Benefits (why should this be implemented?):

Functions that operate with respect to particular languages can, for example, choose lexemes based on the Wikidata item field and choose representations on those lexemes' forms based on the code field.

(tfsl currently deals with languages as code-item pairs, and code in Ninai and Udiron uses the existence of these pairs extensively.)

Event Timeline

Consider making this a Z2 key so that any persistent object can reference a corresponding Wikidata item.

This would effectively be a secondary identity key, which we'd previously hand-waved-for-now and said we weren't yet supporting. Not sure of the implications in our orchestrator code, if any.

Consider making this a Z2 key so that any persistent object can reference a corresponding Wikidata item.

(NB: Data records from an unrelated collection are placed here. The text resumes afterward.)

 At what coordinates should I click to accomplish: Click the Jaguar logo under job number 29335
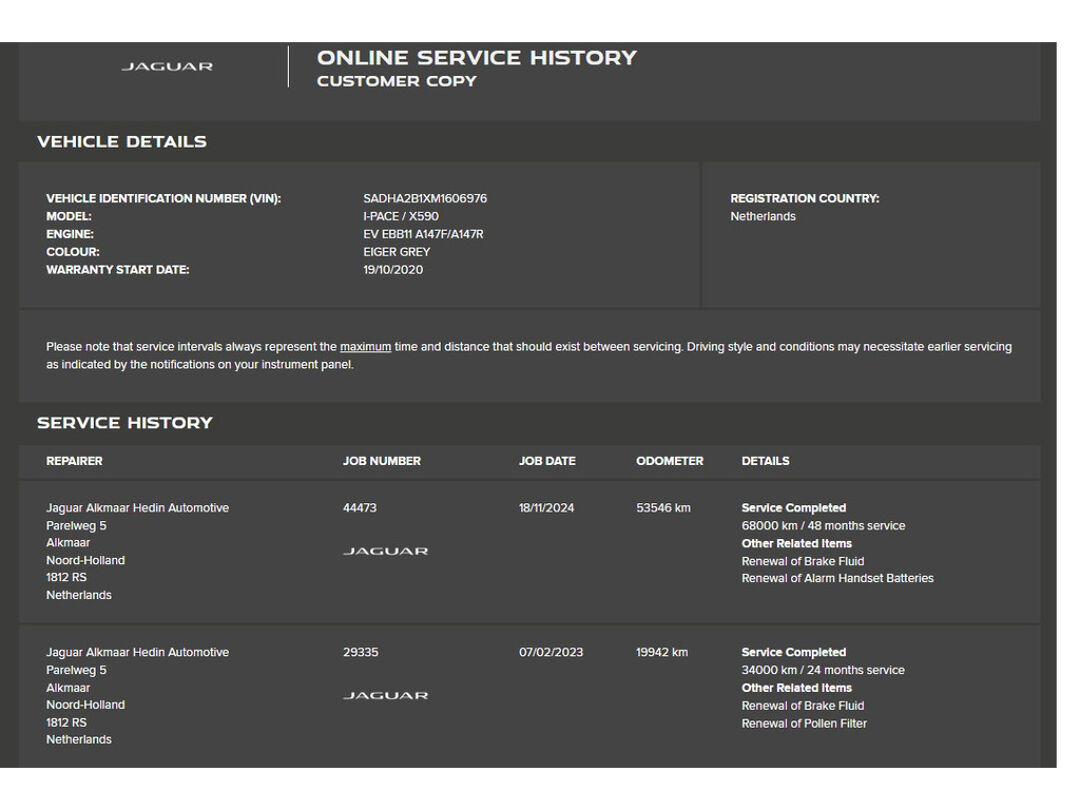coord(385,695)
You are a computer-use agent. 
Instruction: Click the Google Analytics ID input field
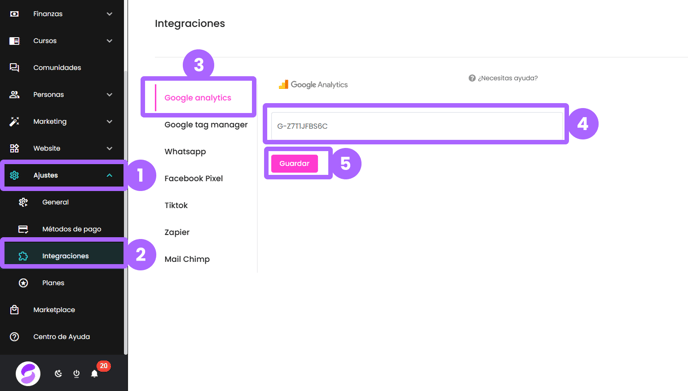[416, 126]
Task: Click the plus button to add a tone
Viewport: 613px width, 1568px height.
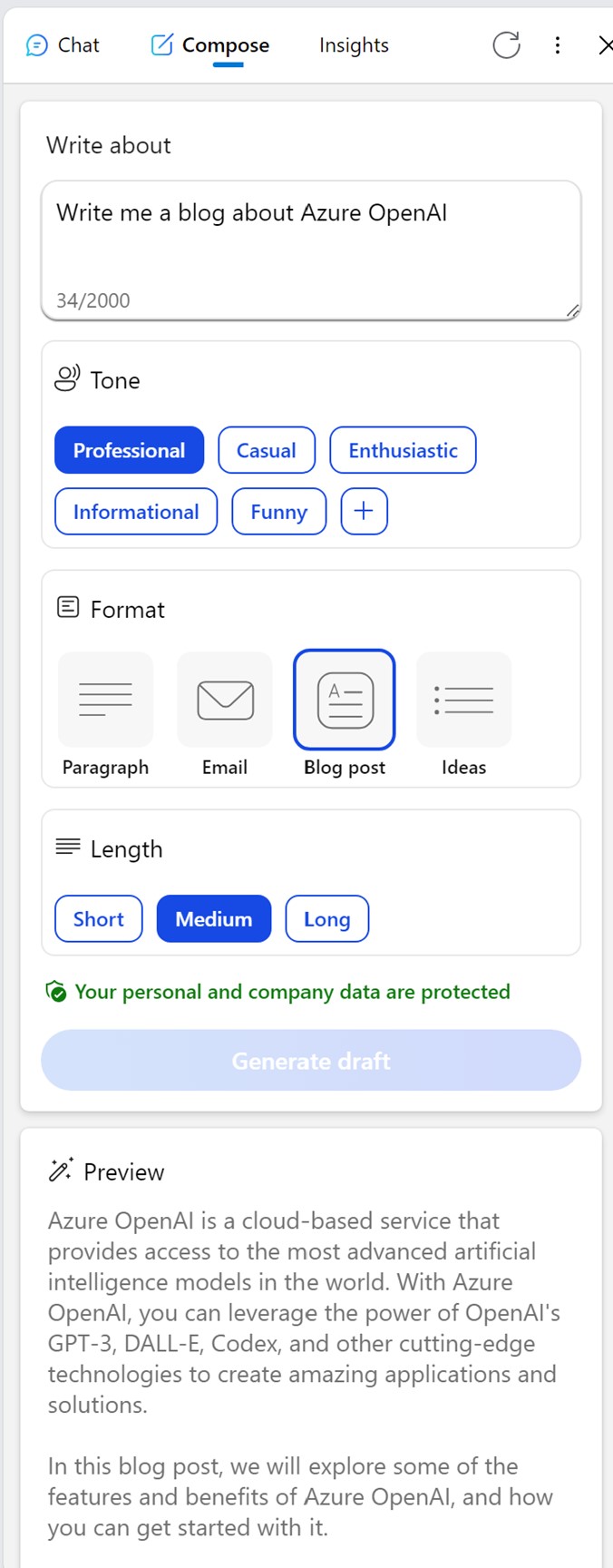Action: pyautogui.click(x=364, y=512)
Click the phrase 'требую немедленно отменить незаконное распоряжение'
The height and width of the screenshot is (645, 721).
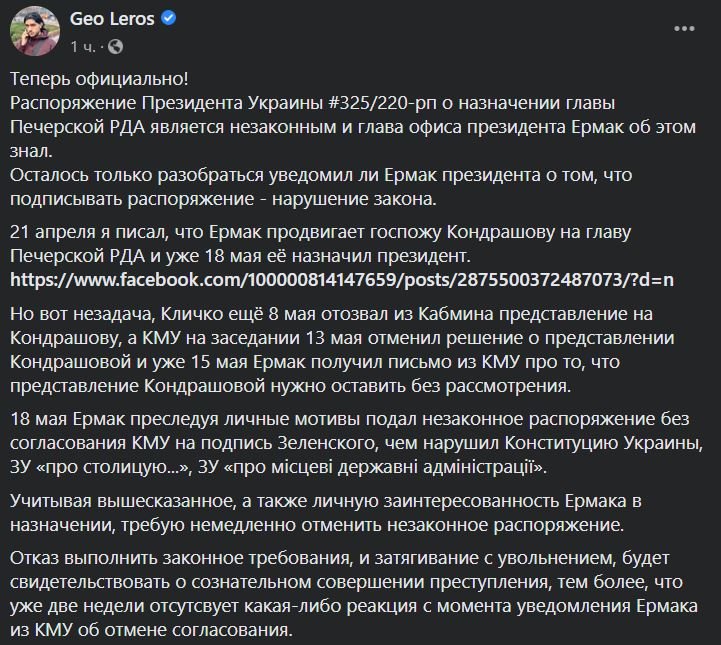371,525
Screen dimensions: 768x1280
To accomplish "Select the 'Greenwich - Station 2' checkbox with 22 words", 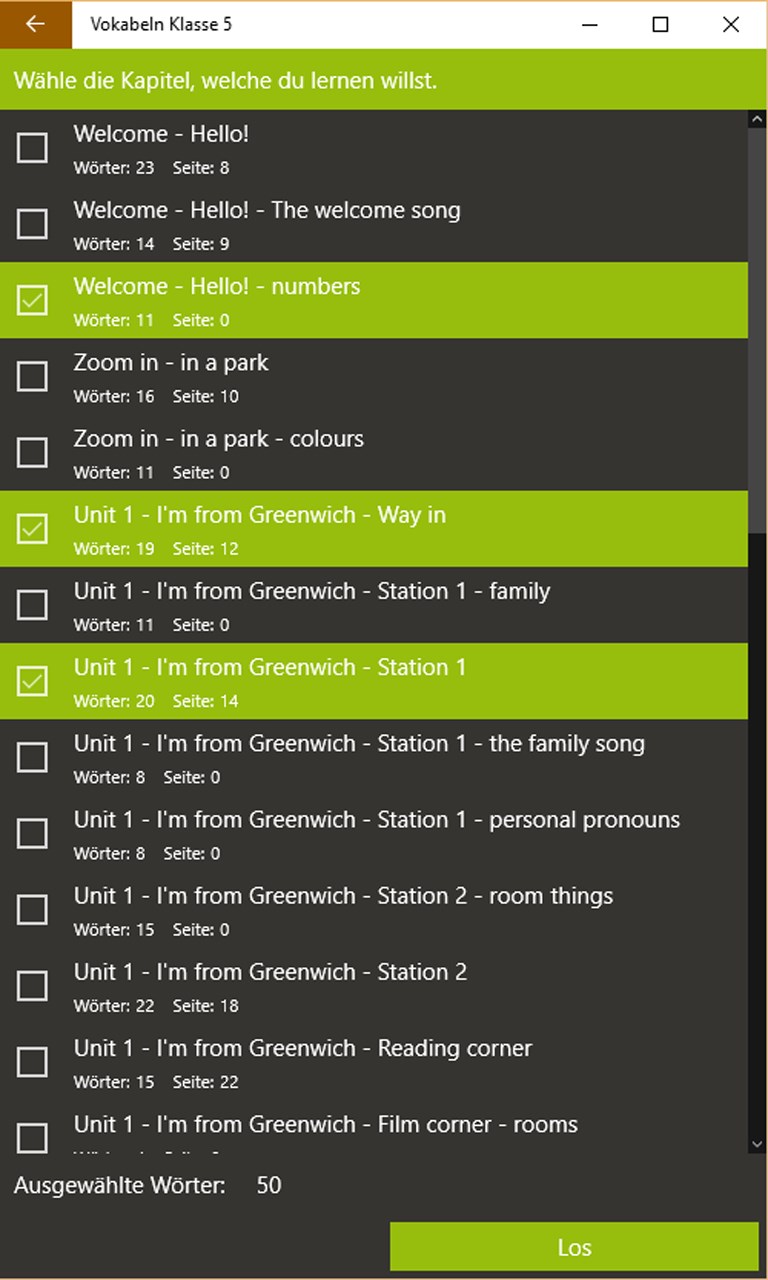I will (33, 986).

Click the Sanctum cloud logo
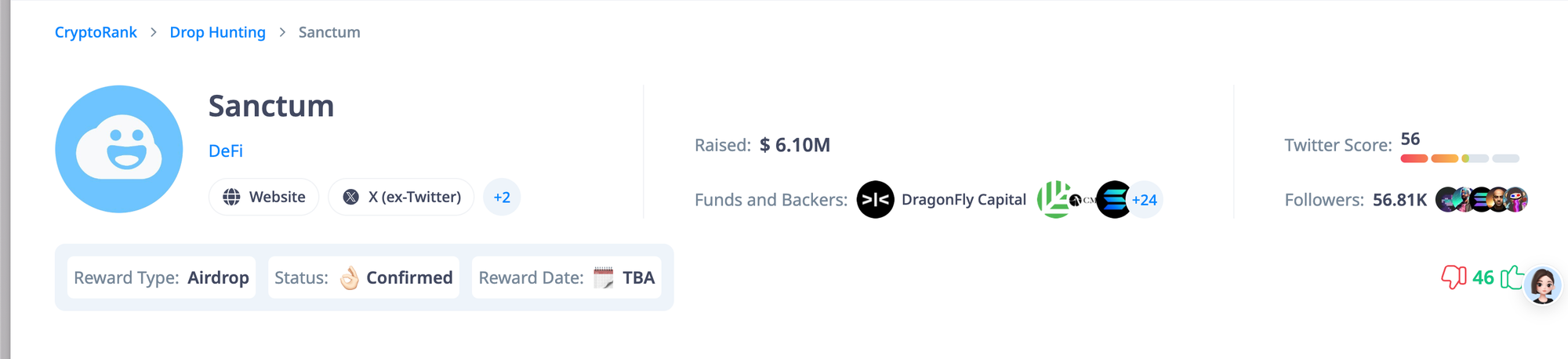tap(119, 149)
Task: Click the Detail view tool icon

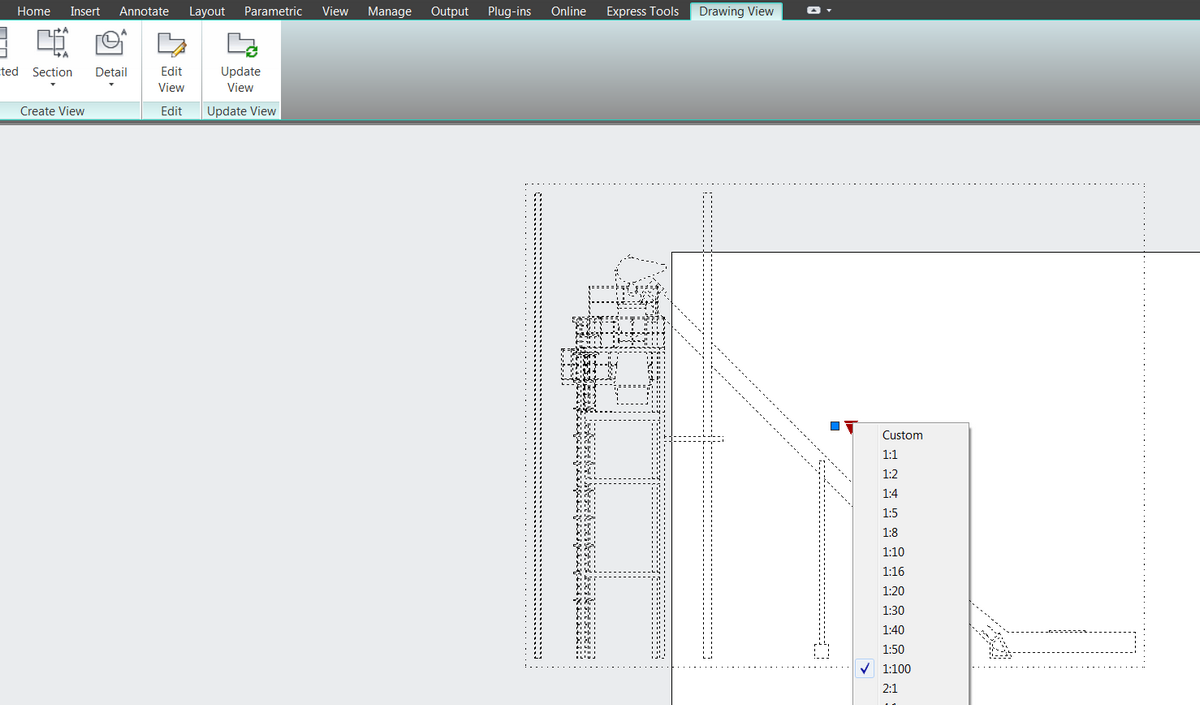Action: (111, 42)
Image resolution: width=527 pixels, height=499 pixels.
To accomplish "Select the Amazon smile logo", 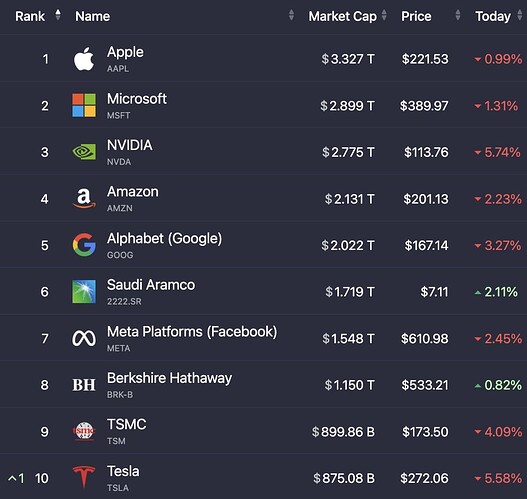I will click(x=84, y=198).
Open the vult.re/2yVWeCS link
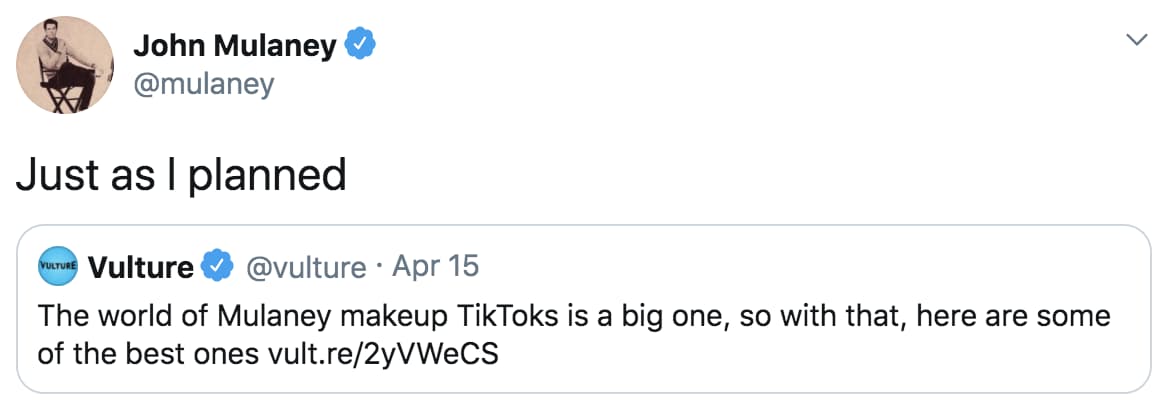This screenshot has height=413, width=1170. point(384,353)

I think we'd rather implement this via identity keys with specific semantic intent and a one-to-one mapping, rather than a catch-all "roughly the same as". For instance, Q32043 ("addition") would be the target of many Functions – one that takes two Integers, one that takes five, one that takes two floats, one that takes a vector of hypercomplex numbers, etc..

@Jdforrester-WMF Hmmm… “specific semantic intent” is good, but a link at the Z2 level is a semantic copula. It specifically asserts identity, not “roughly the same as”. Accordingly, it is much more likely to be appropriate for types and identities than for functions, implementations and tests.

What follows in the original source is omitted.